The affinity bridge

I read a book called The Affinity Bridge by George Mann last week.  The saying goes that you can’t judge a book by it’s cover.  It may be true in part, but it’s most of what you have to go on if you pick it up in a bookshop.  In this case the cover promised a genre defining steampunk book (steampunk refers to a Victorian age but with more technology advances, usally ones made with brass cogwheels and airships).  And, two reviewers noted the quality of the writing.  And, it looked the least worst of the bestsellers.

Well, it’s a short read, and suspect it would remain so even if you read slowly, since chances are it would get abandoned after a day.  There were points when I thought it might improve – enough to keep me going until over 3/4 the way through when I thought I might as well finish.  And, I suspect that there might be enough of a skeleton to make a competent film.  However, there were two things that grated right through.

Firstly, the quality of the writing was simply dreadful.  Like watching somone attempt the Sistine chapel armed with a paint roller, the memory of a picture they once saw, and not nearly enough skill.  Description is slapped on in slabs, and the era is anchored with endless references to earl grey tea and the empire.  Hints about where the story is going are not so much whispered so you grow to suspect, as indicated in bright neon that remove any suspense before you knew it was due.  The main protagonist makes 007 look like a malingerer, and seems to have wolverine’s power of recuperation (but, for clarity, isn’t supposed to). To be fair, by comparison, some characterisations are a tiny bit better – maybe two and a quarter dimensional, and there are few page chunks that feel much more rounded.  But, it only raises hopes to dash them again a few pages later.

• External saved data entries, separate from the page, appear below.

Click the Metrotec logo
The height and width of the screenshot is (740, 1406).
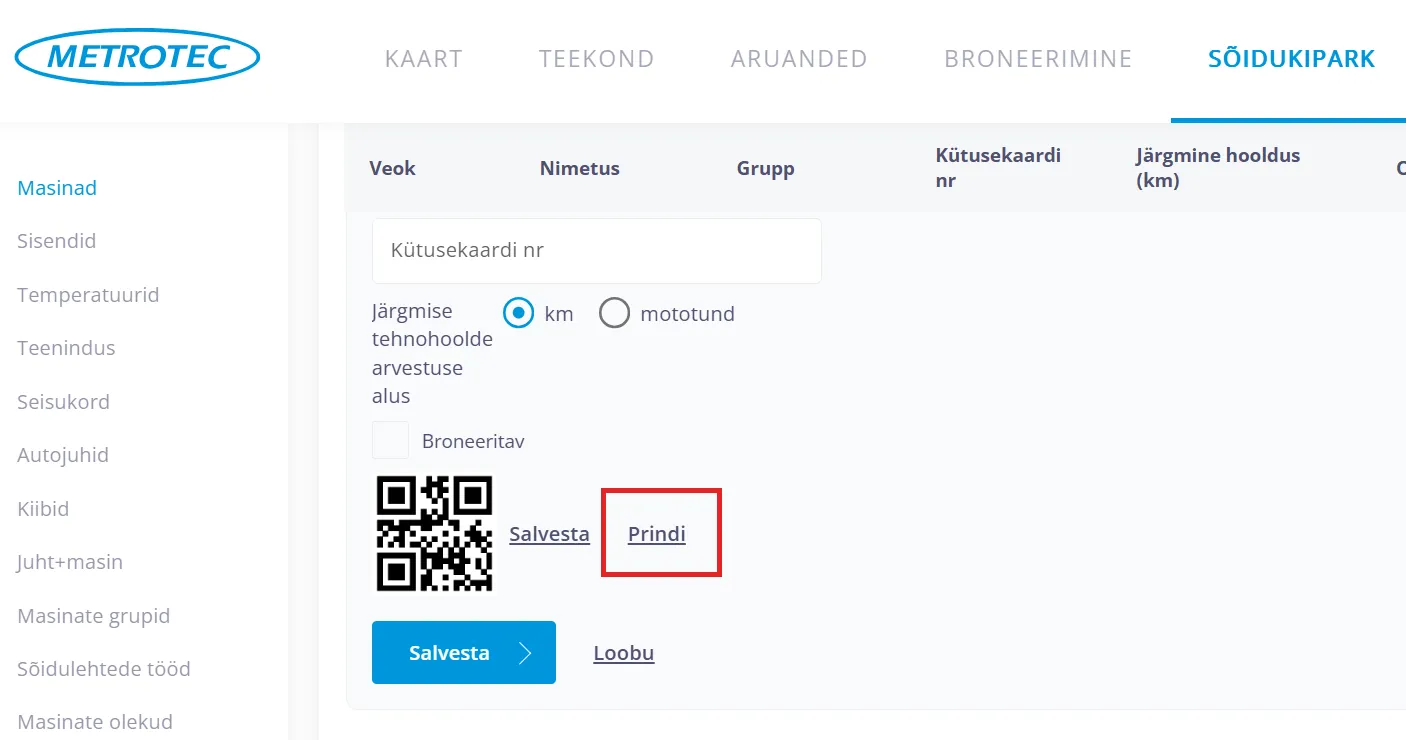(x=138, y=57)
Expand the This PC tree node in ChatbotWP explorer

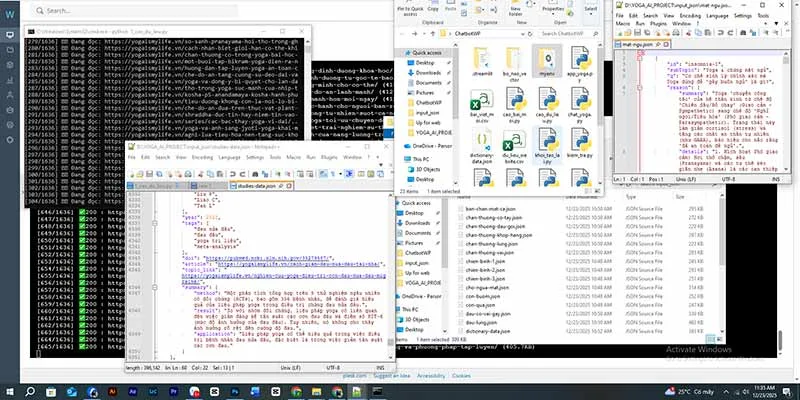(403, 159)
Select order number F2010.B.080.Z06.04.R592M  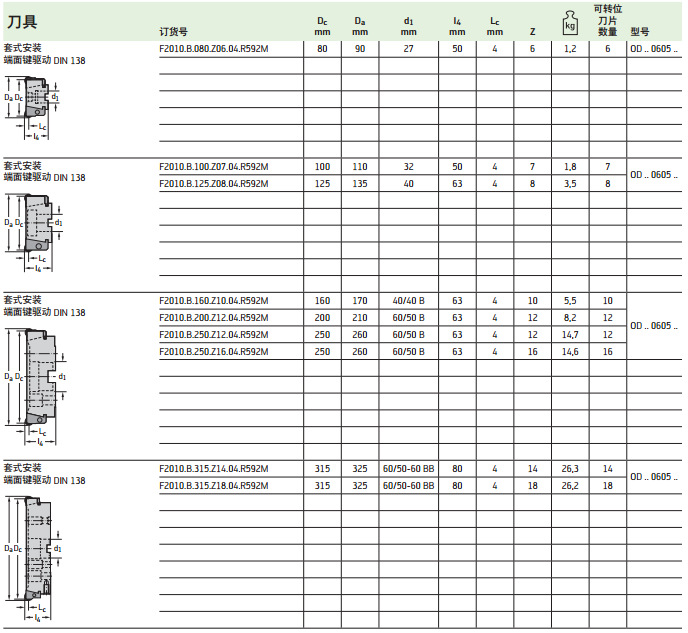(x=213, y=48)
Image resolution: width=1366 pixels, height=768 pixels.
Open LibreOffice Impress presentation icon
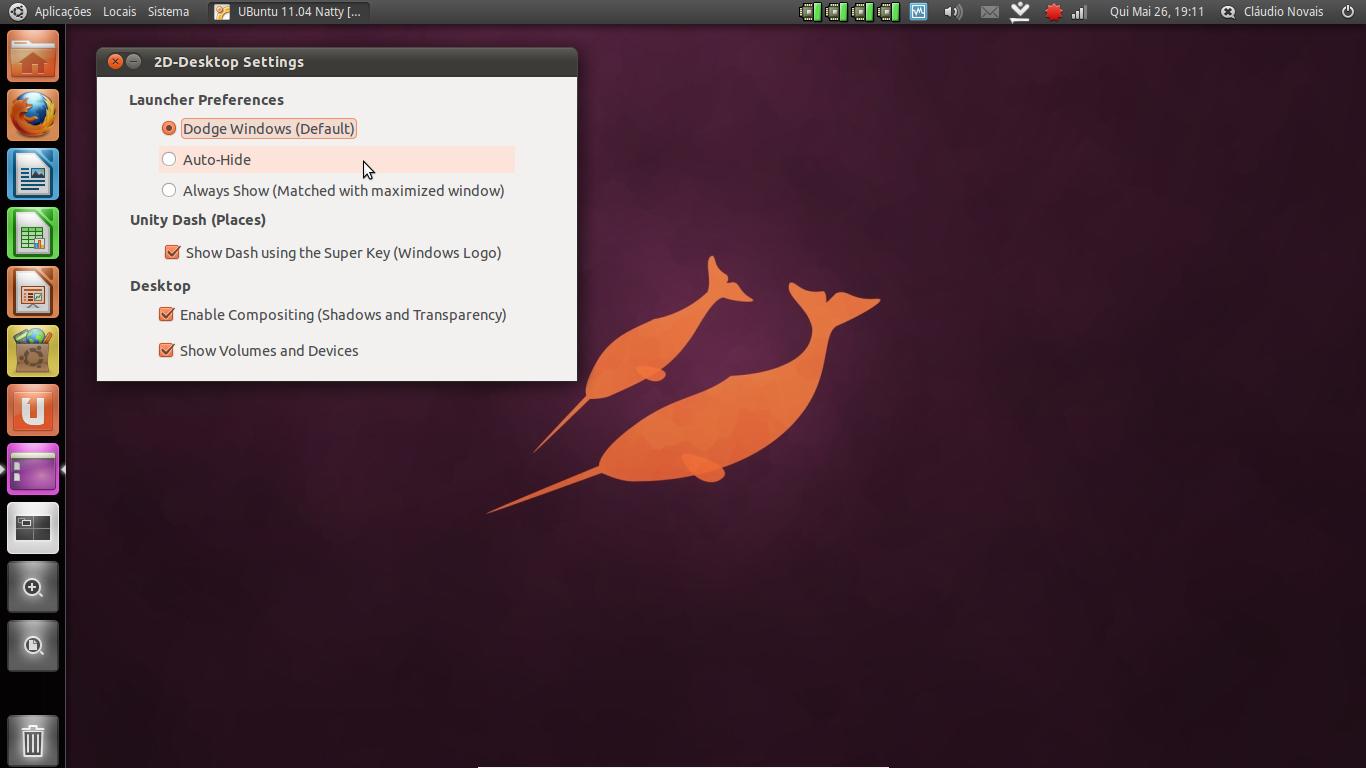coord(33,292)
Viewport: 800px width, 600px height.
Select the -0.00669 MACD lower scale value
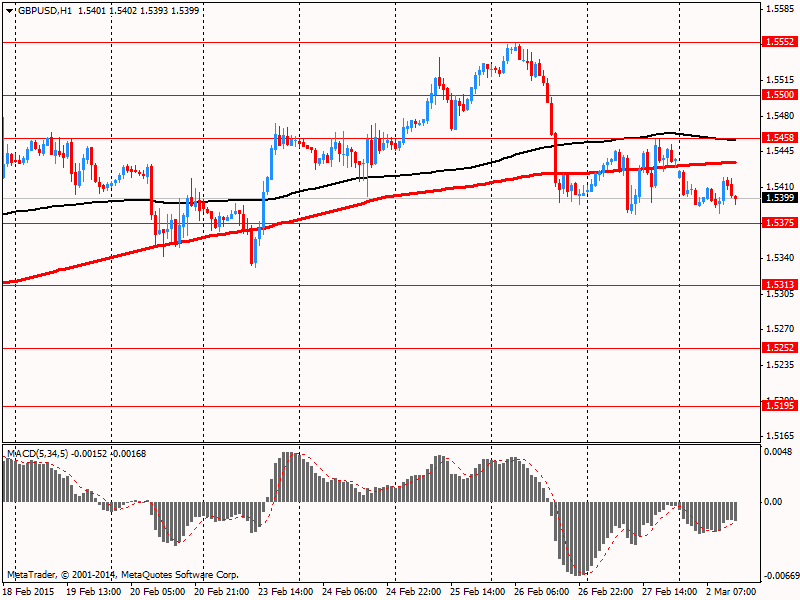coord(779,576)
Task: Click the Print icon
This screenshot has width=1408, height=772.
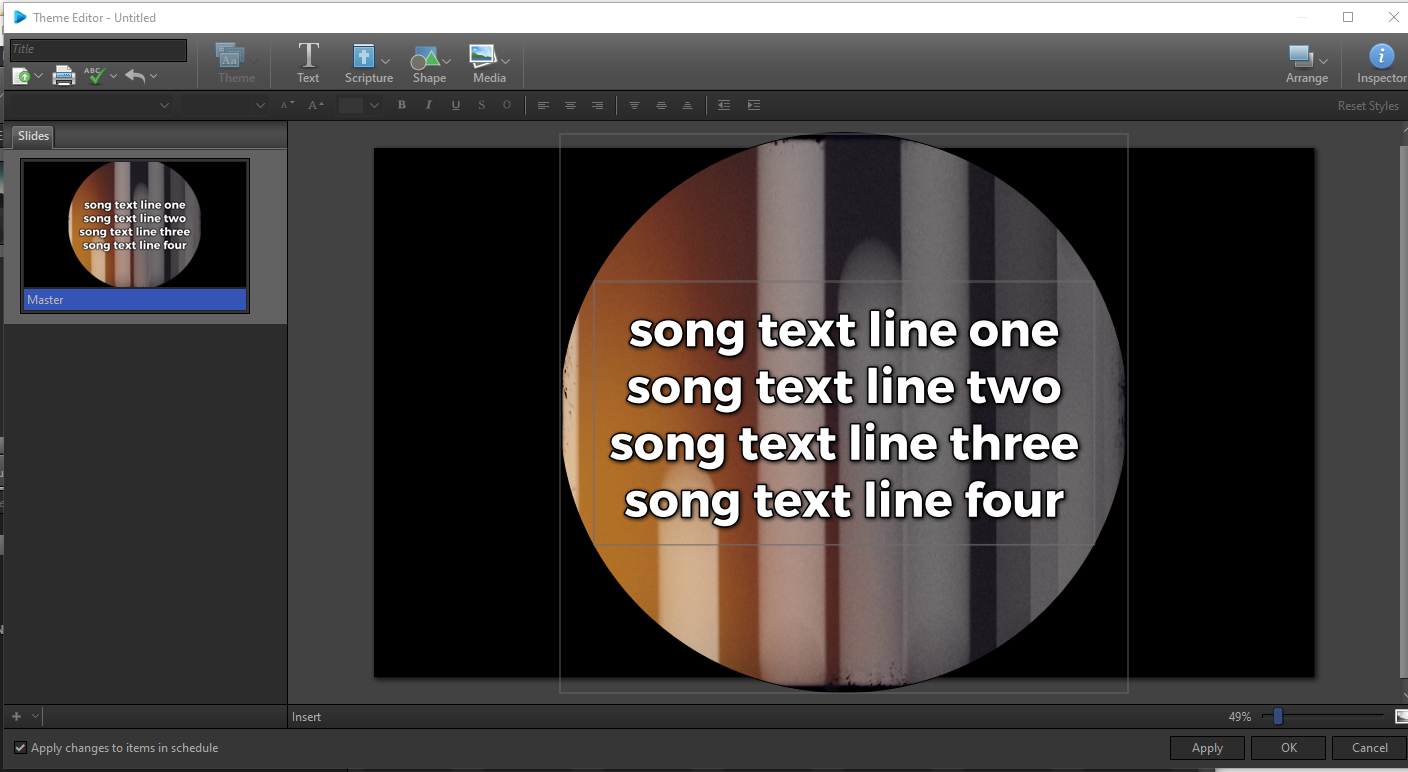Action: coord(63,75)
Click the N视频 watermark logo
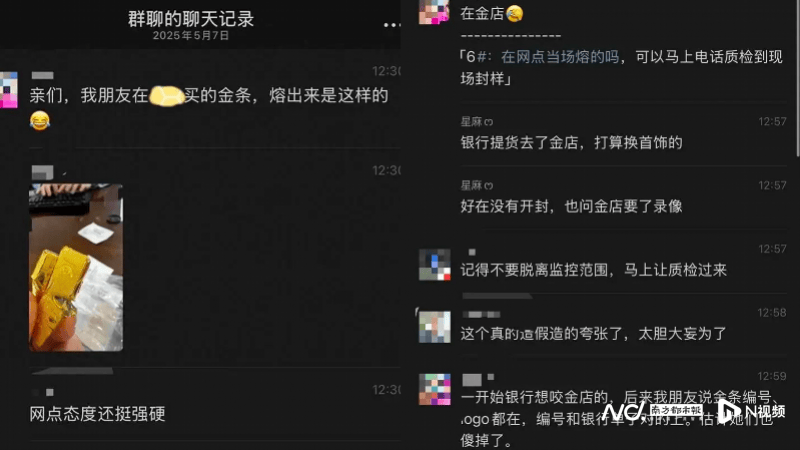 [x=751, y=411]
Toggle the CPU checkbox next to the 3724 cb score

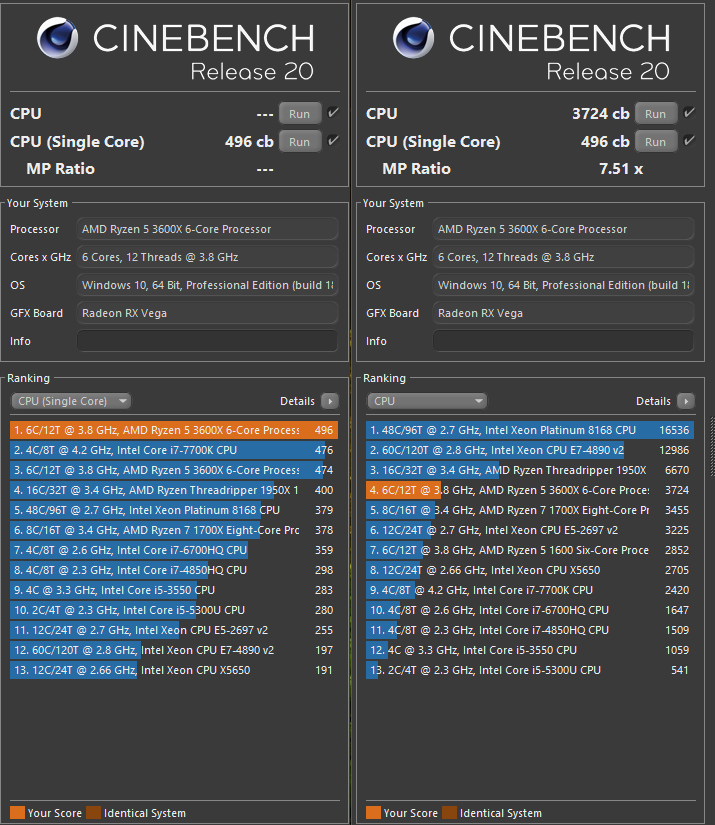tap(689, 113)
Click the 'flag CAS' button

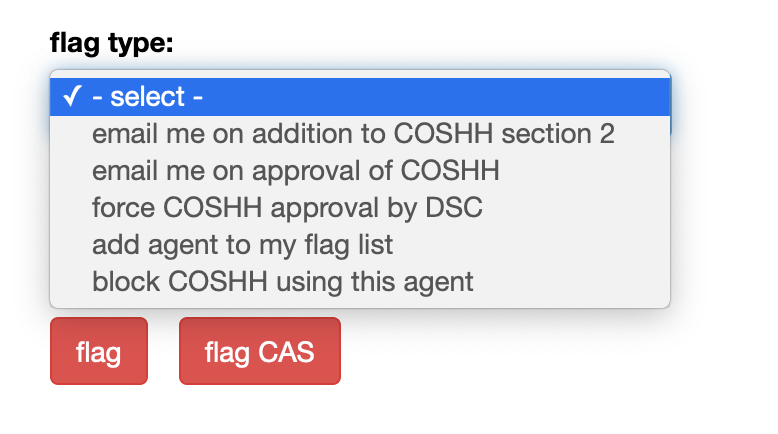(260, 351)
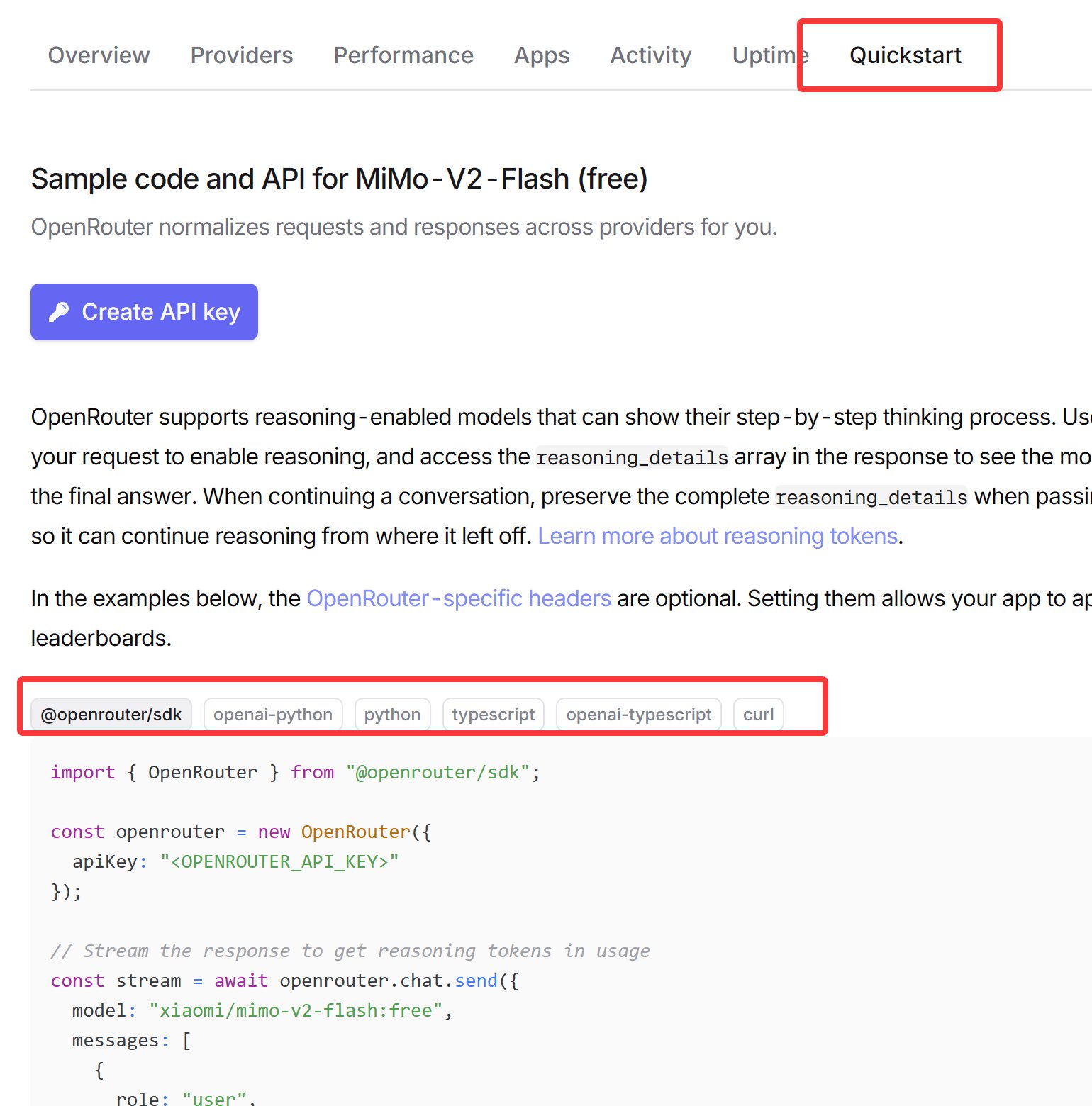
Task: Click the <OPENROUTER_API_KEY> placeholder in code
Action: pos(279,861)
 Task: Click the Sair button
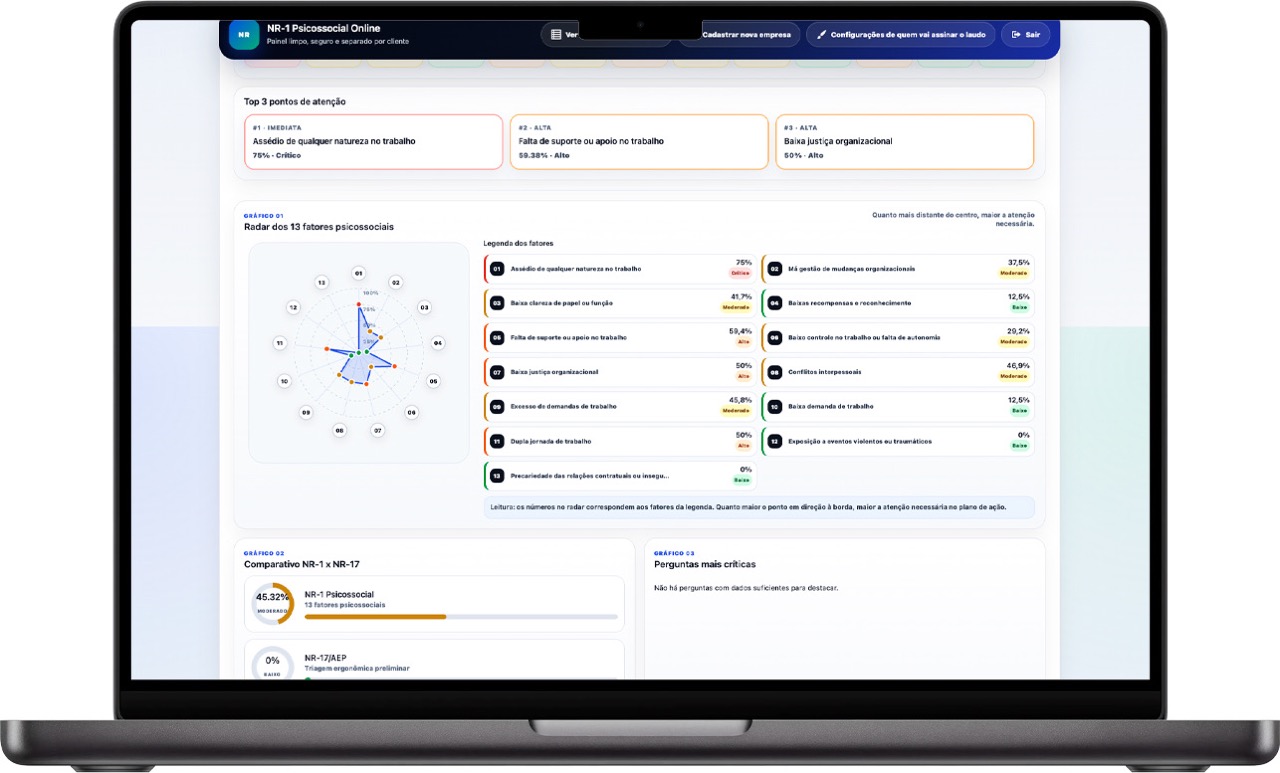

The second issue is the quality of the science.  That may sound odd for something that is science fiction, but it does need to be good enough that you can suspend disbelief enough to progress.  There are plenty of such books where this is a bit tricky, but they pull it off, mostly by using it as a critical plot device that you can forgive, and by having most of it right.  However, I find that after the first point of ‘I don’t think so’ they start to get more and more evident.  For me, that point was perpetual motion in how mechanical men are powered, and went downhill from there.  What frustrated was that the moment was often ruined not for any valid plot advancement, but for a piece of casual description, and even that was done badly.

Everyone is said to have a book inside them.  Some people should keep it there.